Андрей Синявский - Мое последнее слово. Речи подсудимых на судебных процессах 1966 - 1974}
Но 8 месяцев назад, во время обыска в моем доме и моего ареста, положение было совсем иное. Разрешение на выезд получали тогда единицы, и власти пугались лавинообразного нарастания количества заявлений с требованием выезда, и с каждым днем эти требования становились все упорнее. Тогда-то было испробовано испытанное веками средство — запугать евреев. Так начались аресты и обыски в десятках домов Риги, Ленинграда, Кишинева. Арестовали и меня здесь, в Одессе. Мой арест — одно из звеньев этой цепи.

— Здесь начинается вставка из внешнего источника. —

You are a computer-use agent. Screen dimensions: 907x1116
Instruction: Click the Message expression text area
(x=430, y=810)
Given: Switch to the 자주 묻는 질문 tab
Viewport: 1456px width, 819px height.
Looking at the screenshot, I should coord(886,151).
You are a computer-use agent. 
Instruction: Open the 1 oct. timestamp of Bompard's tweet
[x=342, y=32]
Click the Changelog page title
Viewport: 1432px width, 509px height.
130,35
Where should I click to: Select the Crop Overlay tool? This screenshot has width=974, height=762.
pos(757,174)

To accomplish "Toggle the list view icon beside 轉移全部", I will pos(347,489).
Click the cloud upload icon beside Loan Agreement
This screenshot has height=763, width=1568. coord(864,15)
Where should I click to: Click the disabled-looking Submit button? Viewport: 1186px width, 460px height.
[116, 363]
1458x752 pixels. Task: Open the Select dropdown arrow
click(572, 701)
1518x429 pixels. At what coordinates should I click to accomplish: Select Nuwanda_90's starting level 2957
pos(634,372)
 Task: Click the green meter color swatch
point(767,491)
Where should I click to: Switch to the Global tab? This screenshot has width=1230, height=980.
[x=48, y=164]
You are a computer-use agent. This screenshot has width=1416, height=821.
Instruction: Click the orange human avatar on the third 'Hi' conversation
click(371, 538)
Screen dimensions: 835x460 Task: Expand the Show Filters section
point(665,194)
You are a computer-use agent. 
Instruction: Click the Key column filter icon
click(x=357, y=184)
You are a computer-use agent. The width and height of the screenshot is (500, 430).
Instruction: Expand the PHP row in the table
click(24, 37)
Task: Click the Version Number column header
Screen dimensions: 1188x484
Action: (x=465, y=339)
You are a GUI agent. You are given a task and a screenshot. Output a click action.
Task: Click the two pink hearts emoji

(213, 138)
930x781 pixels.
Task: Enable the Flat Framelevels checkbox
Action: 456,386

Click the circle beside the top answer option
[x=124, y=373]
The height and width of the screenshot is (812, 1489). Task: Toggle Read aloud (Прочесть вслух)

На первом же допросе следователи КГБ упорно добивались, чтобы я назвала своих друзей и знакомых в других городах Союза — я отказывалась отвечать на подобные вопросы. 14 октября 1970 года у меня дома был произведен обыск. Поводом для обыска, как было сказано в ордере, послужил якобы факт кражи денег и ценностей в какой-то школе. Однако лица, производившие обыск, даже не обратили внимания на деньги и другие предметы, могущие заинтересовать милицию, если бы речь шла действительно о краже. Быстро найдя открыто у меня хранившиеся материалы Самиздата, сотрудники, производившие обыск, составили подробную опись стихов, очерков и писем известных писателей и публицистов, и так же быстро поспешили ретироваться. На следующее утро я была вызвана на допрос, — но не в отделение милиции, производившее обыск, а в Комитет Государственной Безопасности. Следователь Ларионов в течение нескольких часов буквально кричал на меня, требуя сказать, от кого и когда я получила изъятые при обыске материалы. Я ему ничего не сказала, а придя домой и заглянув в юридический справочник, с изумлением прочла в статье «Уголовный процесс», что по пункту закона меня вообще никто не имел права допрашивать без предъявления обвинения. Вызванная на следующий день, я сказала следователю, что до предъявления обвинения вообще отказываюсь отвечать на какие бы то ни было вопросы. Тот ужасно возмутился и вышел, заставив меня прождать в закрытом кабинете более трех часов. Через три часа в кабинет вошел какой-то другой сотрудник и выпустил меня. Допросы продолжались почти каждый день, теми же методами, но с тем же успехом, после чего меня почти на месяц оставили в покое, не вызывали на допросы, однако мне стало известно, что, выступая на областном семинаре пропагандистов и агитаторов, председатель Областного одесского управления КГБ Куварзин заявил буквально следующее: «К нам поступили тревожные сведения: на квартире у работника библиотеки Розы Палатник изъято свыше 50 экземпляров антисоветской литературы». Таким образом я узнала что моя участь фактически уже решена, так как сам начальник областного управления КГБ публично признал изъятую у меня литературу антисоветской — не только до суда, но даже до начала официального следствия.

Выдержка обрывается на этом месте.